┌──

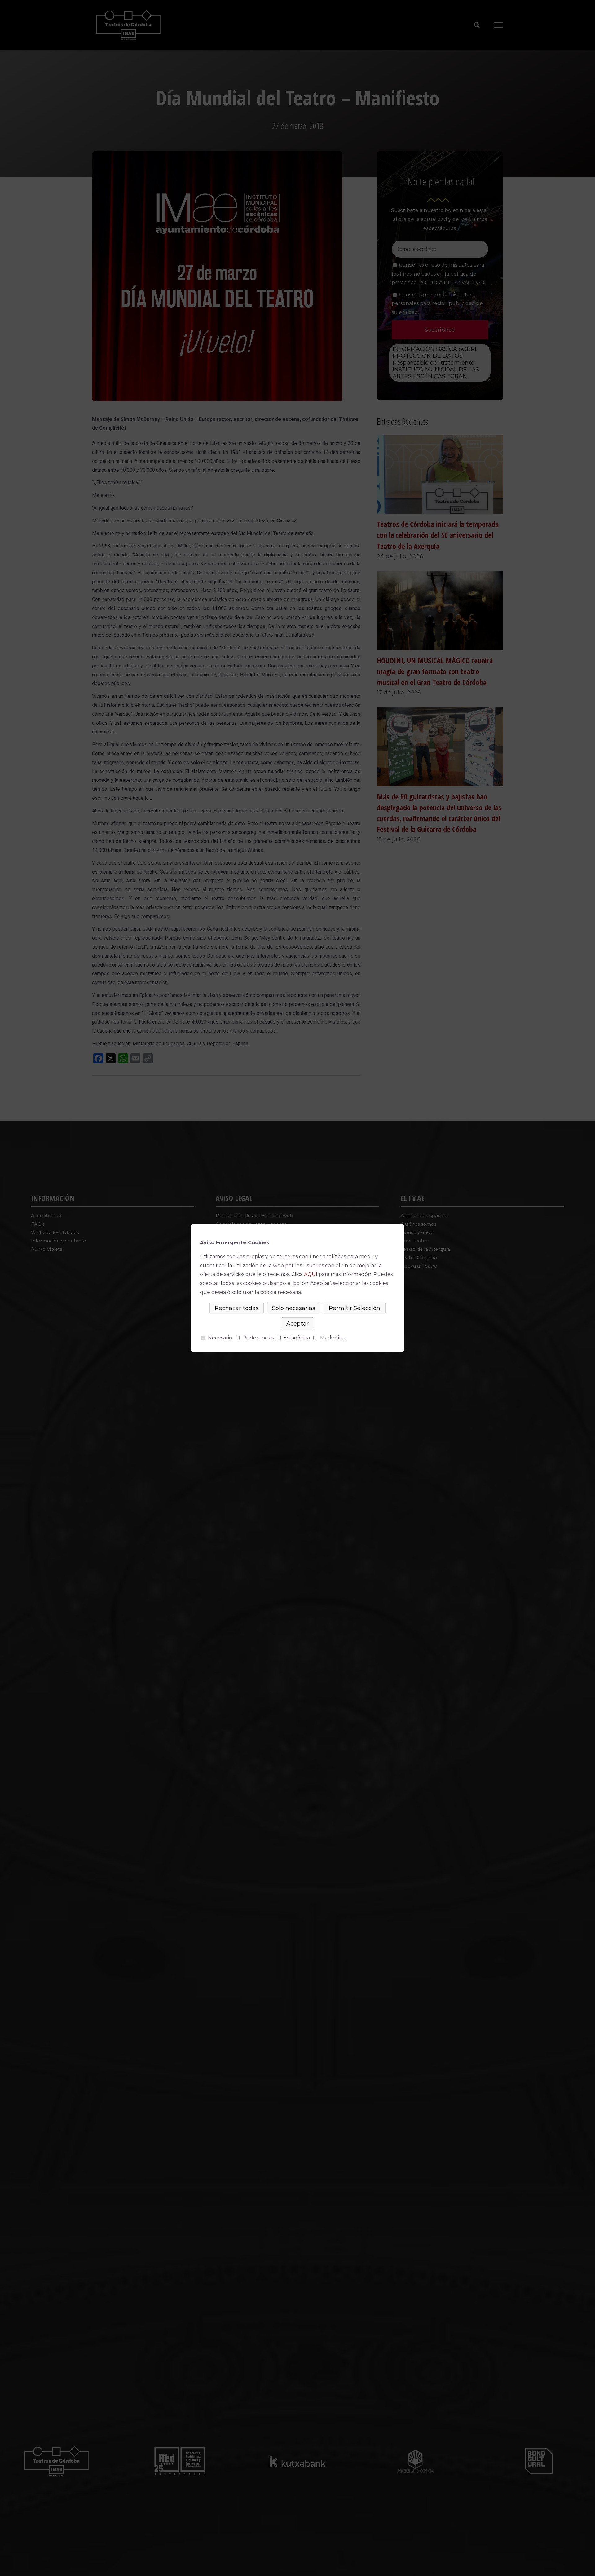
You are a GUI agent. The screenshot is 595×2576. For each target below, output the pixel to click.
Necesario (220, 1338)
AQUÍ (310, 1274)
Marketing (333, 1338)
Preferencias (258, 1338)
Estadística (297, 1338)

└──
┌──

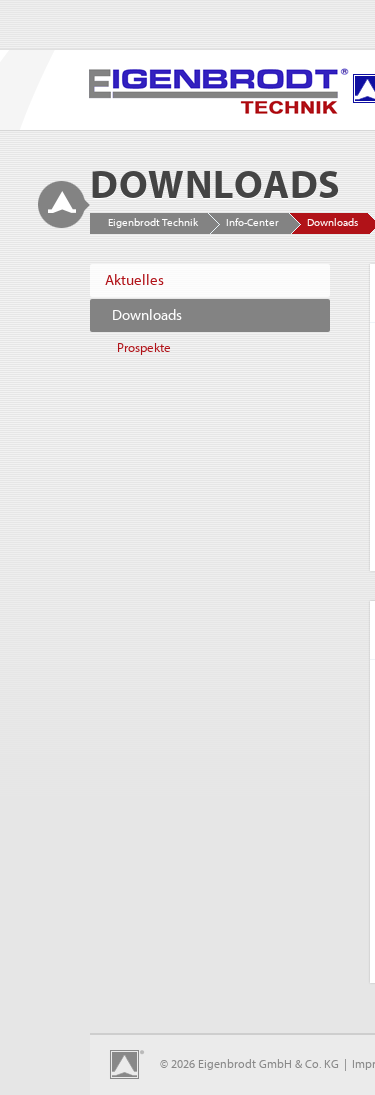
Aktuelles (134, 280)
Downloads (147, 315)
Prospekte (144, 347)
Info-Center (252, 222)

└──

PROBLEM DESCRIPTION: Retype, in the same exact form, the lines of the material above from the line holding "You are a GUI" through the line holding "Estadística (297, 1338)".

RESULT:
You are a GUI agent. The screenshot is 595×2576. For each target below, output the pixel to click.
Necesario (220, 1338)
AQUÍ (310, 1274)
Marketing (333, 1338)
Preferencias (258, 1338)
Estadística (297, 1338)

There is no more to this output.